■ DATA TO USE:
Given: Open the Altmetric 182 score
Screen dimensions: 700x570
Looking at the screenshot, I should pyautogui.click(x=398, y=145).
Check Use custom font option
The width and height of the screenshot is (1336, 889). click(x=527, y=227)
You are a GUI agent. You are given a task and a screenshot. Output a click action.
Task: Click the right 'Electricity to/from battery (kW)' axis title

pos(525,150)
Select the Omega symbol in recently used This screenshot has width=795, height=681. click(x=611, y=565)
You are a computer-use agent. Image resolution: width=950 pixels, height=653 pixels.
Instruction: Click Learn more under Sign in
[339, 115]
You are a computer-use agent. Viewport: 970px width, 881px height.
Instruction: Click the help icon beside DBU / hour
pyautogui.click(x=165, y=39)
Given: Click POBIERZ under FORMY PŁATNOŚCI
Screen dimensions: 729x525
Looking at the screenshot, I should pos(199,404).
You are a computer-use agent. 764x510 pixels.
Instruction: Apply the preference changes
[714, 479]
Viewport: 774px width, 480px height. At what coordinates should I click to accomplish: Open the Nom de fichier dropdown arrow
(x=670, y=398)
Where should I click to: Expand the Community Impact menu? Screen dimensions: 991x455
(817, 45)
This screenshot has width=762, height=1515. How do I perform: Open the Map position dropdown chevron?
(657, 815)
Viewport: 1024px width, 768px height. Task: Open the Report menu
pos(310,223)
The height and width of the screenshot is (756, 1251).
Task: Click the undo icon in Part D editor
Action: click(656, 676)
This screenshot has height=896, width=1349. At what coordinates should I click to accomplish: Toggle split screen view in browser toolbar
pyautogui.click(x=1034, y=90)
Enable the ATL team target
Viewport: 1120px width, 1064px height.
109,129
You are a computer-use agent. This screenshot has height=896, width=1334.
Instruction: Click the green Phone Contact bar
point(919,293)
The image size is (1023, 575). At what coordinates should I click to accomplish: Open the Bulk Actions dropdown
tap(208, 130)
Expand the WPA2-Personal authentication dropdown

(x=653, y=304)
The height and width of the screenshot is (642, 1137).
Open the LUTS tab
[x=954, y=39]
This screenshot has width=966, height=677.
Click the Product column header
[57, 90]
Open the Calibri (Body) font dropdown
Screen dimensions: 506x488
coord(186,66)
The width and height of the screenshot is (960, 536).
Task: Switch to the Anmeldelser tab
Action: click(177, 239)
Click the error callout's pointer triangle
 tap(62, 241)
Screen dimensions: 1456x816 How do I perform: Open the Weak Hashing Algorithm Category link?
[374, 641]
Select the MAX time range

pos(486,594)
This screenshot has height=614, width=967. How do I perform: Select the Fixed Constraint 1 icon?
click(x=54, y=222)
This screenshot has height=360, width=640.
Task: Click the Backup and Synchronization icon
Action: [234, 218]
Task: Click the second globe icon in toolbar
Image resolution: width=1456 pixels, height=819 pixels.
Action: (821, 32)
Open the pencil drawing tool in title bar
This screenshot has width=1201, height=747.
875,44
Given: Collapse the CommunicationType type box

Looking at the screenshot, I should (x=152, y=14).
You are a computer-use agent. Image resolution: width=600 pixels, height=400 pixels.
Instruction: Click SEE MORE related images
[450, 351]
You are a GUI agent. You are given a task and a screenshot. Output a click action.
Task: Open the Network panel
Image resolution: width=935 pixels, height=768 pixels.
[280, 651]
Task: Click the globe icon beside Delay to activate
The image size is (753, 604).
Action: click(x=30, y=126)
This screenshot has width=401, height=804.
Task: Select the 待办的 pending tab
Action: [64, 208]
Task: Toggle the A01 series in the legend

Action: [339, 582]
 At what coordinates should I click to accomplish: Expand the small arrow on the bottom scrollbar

■ ACTION ITEM:
Reproduce all of the entries verbatim.

■ RESPONSE BELOW:
Given: Open the Altmetric 182 score
Screen dimensions: 700x570
Looking at the screenshot, I should pyautogui.click(x=398, y=145).
Check Use custom font option
The width and height of the screenshot is (1336, 889). click(x=527, y=227)
You are a GUI agent. You are given a task and a screenshot. Output a click action.
Task: Click the right 'Electricity to/from battery (kW)' axis title

pos(525,150)
Select the Omega symbol in recently used This screenshot has width=795, height=681. click(x=611, y=565)
You are a computer-use agent. Image resolution: width=950 pixels, height=653 pixels.
Instruction: Click Learn more under Sign in
[339, 115]
You are a computer-use agent. Viewport: 970px width, 881px height.
Instruction: Click the help icon beside DBU / hour
pyautogui.click(x=165, y=39)
Given: Click POBIERZ under FORMY PŁATNOŚCI
Screen dimensions: 729x525
Looking at the screenshot, I should pos(199,404).
You are a computer-use agent. 764x510 pixels.
Instruction: Apply the preference changes
[714, 479]
Viewport: 774px width, 480px height. At what coordinates should I click to accomplish: Open the Nom de fichier dropdown arrow
(x=670, y=398)
Where should I click to: Expand the Community Impact menu? Screen dimensions: 991x455
(817, 45)
This screenshot has width=762, height=1515. How do I perform: Open the Map position dropdown chevron?
(657, 815)
Viewport: 1024px width, 768px height. Task: Open the Report menu
pos(310,223)
The height and width of the screenshot is (756, 1251).
Task: Click the undo icon in Part D editor
Action: click(656, 676)
This screenshot has height=896, width=1349. At what coordinates should I click to accomplish: Toggle split screen view in browser toolbar
pyautogui.click(x=1034, y=90)
Enable the ATL team target
Viewport: 1120px width, 1064px height.
109,129
You are a computer-use agent. This screenshot has height=896, width=1334.
Instruction: Click the green Phone Contact bar
point(919,293)
The image size is (1023, 575). At what coordinates should I click to accomplish: Open the Bulk Actions dropdown
tap(208, 130)
Expand the WPA2-Personal authentication dropdown

(x=653, y=304)
The height and width of the screenshot is (642, 1137).
Open the LUTS tab
[x=954, y=39]
This screenshot has width=966, height=677.
Click the Product column header
[57, 90]
Open the Calibri (Body) font dropdown
Screen dimensions: 506x488
coord(186,66)
The width and height of the screenshot is (960, 536).
Task: Switch to the Anmeldelser tab
Action: click(177, 239)
Click the error callout's pointer triangle
 tap(62, 241)
Screen dimensions: 1456x816 How do I perform: Open the Weak Hashing Algorithm Category link?
[374, 641]
Select the MAX time range

pos(486,594)
This screenshot has height=614, width=967. How do I perform: Select the Fixed Constraint 1 icon?
click(x=54, y=222)
This screenshot has height=360, width=640.
Task: Click the Backup and Synchronization icon
Action: [234, 218]
Task: Click the second globe icon in toolbar
Image resolution: width=1456 pixels, height=819 pixels.
Action: (821, 32)
Open the pencil drawing tool in title bar
This screenshot has width=1201, height=747.
875,44
Given: Collapse the CommunicationType type box

Looking at the screenshot, I should (x=152, y=14).
You are a computer-use agent. Image resolution: width=600 pixels, height=400 pixels.
Instruction: Click SEE MORE related images
[450, 351]
You are a GUI agent. You are given a task and a screenshot. Output a click action.
Task: Open the Network panel
Image resolution: width=935 pixels, height=768 pixels.
[280, 651]
Task: Click the globe icon beside Delay to activate
The image size is (753, 604).
Action: click(x=30, y=126)
This screenshot has width=401, height=804.
Task: Select the 待办的 pending tab
Action: [64, 208]
Task: Toggle the A01 series in the legend

Action: [339, 582]
 At what coordinates should I click to accomplish: Expand the small arrow on the bottom scrollbar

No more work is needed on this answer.